───── Record list
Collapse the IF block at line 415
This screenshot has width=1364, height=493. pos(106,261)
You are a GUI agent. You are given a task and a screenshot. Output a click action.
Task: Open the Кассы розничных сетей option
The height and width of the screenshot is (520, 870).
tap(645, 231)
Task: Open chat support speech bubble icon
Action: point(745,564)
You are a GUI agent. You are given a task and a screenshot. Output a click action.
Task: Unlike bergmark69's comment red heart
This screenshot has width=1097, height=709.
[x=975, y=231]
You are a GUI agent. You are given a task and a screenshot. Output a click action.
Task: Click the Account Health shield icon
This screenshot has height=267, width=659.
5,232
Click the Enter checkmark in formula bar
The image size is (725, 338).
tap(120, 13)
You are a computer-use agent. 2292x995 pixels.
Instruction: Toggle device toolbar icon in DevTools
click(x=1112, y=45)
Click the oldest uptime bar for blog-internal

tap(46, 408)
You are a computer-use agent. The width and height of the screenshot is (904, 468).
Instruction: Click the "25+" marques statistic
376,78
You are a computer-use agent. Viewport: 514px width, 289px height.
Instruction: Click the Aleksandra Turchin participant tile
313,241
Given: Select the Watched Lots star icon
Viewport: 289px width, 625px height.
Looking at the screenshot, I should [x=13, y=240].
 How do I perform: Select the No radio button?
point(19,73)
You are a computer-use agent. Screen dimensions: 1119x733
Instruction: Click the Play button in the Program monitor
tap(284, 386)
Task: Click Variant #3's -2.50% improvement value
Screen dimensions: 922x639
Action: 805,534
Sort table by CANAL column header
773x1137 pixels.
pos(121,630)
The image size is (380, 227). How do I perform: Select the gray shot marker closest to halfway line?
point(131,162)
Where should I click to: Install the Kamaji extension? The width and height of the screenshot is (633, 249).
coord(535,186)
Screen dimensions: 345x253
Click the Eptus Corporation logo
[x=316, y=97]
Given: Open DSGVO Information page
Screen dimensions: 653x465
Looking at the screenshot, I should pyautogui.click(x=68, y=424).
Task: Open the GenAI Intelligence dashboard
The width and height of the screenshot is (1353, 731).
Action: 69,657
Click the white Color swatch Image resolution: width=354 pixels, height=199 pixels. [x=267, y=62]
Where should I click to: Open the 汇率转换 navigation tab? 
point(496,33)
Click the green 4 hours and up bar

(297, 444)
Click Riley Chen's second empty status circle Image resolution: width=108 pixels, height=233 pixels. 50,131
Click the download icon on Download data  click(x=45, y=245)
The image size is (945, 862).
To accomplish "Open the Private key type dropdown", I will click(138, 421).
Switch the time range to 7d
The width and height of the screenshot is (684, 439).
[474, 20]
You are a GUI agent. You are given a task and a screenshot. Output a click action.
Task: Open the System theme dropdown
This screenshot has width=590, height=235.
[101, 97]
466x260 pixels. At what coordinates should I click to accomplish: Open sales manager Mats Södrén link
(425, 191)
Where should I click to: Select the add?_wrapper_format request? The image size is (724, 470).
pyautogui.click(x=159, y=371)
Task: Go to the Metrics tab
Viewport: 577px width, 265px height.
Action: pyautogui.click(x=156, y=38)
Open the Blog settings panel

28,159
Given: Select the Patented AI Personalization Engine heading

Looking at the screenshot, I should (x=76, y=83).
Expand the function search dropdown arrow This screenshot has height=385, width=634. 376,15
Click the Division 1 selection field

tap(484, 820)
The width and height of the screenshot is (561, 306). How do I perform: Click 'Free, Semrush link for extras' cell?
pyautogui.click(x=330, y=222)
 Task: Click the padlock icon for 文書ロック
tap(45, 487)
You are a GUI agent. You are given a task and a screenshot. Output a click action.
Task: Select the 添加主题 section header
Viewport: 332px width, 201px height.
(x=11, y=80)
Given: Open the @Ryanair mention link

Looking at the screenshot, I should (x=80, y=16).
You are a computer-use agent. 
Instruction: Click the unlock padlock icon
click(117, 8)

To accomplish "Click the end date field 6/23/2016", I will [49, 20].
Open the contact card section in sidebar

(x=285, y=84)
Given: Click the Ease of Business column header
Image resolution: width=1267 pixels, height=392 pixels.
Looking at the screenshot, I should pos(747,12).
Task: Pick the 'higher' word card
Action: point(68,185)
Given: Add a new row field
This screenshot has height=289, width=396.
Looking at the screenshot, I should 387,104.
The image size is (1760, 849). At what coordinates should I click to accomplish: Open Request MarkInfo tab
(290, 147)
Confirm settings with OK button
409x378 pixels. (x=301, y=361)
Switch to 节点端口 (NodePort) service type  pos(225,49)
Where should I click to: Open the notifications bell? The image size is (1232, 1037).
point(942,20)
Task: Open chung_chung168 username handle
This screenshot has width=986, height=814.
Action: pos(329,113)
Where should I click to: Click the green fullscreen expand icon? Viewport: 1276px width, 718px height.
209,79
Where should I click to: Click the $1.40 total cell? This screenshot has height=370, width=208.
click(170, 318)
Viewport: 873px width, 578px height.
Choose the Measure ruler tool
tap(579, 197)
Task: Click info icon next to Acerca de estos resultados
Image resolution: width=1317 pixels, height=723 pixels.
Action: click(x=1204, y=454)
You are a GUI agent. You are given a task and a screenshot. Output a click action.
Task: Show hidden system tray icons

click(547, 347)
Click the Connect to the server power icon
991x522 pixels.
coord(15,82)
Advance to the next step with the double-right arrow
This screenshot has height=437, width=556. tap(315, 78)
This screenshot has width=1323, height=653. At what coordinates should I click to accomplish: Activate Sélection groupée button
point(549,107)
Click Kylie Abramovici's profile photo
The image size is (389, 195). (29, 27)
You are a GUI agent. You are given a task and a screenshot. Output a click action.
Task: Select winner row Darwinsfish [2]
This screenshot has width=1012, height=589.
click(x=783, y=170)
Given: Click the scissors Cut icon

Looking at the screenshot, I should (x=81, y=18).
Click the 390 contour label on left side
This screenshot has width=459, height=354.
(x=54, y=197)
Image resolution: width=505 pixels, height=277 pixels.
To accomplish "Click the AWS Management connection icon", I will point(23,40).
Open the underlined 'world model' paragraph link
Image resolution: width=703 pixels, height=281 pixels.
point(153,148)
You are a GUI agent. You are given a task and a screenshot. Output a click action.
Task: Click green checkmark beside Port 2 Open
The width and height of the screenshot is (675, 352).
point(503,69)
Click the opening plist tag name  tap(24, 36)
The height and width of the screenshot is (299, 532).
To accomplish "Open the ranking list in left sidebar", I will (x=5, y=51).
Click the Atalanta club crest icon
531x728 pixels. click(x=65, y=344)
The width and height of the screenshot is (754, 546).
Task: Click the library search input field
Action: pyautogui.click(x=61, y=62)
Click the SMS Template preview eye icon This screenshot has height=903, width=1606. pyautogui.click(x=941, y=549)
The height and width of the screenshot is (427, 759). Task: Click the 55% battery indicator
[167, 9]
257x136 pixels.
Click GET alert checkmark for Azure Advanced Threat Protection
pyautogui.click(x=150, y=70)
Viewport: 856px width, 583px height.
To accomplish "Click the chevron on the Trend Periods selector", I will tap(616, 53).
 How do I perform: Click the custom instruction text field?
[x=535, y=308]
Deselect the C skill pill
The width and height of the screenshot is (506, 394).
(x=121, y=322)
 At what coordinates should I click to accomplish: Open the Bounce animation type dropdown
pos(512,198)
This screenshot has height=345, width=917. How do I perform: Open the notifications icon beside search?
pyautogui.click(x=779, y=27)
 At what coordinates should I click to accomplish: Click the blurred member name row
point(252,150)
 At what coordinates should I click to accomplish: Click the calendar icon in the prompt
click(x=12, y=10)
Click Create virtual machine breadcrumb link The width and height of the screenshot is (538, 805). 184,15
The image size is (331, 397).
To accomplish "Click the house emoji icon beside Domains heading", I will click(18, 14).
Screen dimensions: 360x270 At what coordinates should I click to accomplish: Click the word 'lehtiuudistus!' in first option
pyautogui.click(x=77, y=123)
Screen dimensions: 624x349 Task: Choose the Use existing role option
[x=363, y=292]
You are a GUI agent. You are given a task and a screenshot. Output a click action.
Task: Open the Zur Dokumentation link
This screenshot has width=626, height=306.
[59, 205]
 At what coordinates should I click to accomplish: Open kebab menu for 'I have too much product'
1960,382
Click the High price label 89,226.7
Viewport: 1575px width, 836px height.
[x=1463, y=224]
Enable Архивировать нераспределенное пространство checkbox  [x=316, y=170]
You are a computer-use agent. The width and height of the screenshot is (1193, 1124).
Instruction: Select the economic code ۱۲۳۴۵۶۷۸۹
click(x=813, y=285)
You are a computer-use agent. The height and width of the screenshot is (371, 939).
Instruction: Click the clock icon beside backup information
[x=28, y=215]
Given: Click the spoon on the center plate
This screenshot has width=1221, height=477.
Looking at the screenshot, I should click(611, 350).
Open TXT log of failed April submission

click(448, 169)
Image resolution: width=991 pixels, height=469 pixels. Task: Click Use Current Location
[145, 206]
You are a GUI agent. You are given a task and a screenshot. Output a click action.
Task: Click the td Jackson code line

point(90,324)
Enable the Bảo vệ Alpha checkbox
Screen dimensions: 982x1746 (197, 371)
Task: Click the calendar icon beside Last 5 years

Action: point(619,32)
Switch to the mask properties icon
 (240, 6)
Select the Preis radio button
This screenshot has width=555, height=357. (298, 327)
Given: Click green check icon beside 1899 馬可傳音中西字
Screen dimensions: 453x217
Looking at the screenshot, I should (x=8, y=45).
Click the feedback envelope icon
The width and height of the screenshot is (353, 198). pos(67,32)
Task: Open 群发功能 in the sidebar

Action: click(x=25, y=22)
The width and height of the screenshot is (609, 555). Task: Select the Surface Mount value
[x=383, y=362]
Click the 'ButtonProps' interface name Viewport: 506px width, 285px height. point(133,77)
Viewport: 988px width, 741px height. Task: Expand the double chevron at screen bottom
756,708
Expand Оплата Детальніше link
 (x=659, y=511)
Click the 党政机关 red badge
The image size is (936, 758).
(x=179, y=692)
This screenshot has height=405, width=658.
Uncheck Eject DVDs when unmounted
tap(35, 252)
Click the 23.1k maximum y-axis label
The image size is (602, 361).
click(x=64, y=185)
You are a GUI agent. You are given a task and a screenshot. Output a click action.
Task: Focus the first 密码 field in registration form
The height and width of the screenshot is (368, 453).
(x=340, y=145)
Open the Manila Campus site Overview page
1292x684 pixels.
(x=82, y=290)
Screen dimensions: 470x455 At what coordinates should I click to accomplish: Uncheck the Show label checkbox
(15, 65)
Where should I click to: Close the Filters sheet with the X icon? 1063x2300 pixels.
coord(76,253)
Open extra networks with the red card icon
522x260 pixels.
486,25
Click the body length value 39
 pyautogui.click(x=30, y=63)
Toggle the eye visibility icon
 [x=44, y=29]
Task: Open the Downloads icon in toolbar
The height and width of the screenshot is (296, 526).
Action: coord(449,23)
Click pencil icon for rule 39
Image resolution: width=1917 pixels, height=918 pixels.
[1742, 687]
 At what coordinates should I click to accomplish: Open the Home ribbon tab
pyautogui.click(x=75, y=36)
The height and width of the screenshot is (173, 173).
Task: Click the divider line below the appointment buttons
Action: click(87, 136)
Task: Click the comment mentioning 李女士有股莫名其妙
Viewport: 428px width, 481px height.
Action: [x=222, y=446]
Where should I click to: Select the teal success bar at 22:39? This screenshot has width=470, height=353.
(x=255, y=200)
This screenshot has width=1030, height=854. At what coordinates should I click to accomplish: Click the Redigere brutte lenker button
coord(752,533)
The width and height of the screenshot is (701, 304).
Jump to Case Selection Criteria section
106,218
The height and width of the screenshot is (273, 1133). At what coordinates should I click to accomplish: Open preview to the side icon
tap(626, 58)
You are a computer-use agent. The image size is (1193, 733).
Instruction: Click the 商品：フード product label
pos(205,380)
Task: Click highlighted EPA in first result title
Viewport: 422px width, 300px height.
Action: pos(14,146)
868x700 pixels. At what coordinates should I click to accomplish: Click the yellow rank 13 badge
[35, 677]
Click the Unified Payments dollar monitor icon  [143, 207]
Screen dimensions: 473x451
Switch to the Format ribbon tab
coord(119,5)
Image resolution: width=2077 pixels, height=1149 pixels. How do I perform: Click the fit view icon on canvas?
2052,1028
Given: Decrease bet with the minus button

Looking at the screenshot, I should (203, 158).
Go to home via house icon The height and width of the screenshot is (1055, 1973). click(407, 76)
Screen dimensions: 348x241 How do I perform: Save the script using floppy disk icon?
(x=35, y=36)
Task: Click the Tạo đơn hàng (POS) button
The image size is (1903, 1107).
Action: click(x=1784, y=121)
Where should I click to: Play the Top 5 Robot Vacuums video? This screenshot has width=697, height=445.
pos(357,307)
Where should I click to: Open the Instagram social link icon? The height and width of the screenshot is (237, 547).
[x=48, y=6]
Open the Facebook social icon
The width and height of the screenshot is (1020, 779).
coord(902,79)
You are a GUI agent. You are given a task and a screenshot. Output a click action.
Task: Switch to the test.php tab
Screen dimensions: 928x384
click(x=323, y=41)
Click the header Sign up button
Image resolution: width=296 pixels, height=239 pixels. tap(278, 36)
──────────
## [What you will do]
How many lines in the data above contain the string "calendar"? Case matters, so count only matches with the same capitalization, and reply with the number alone.

## [Correct result]
2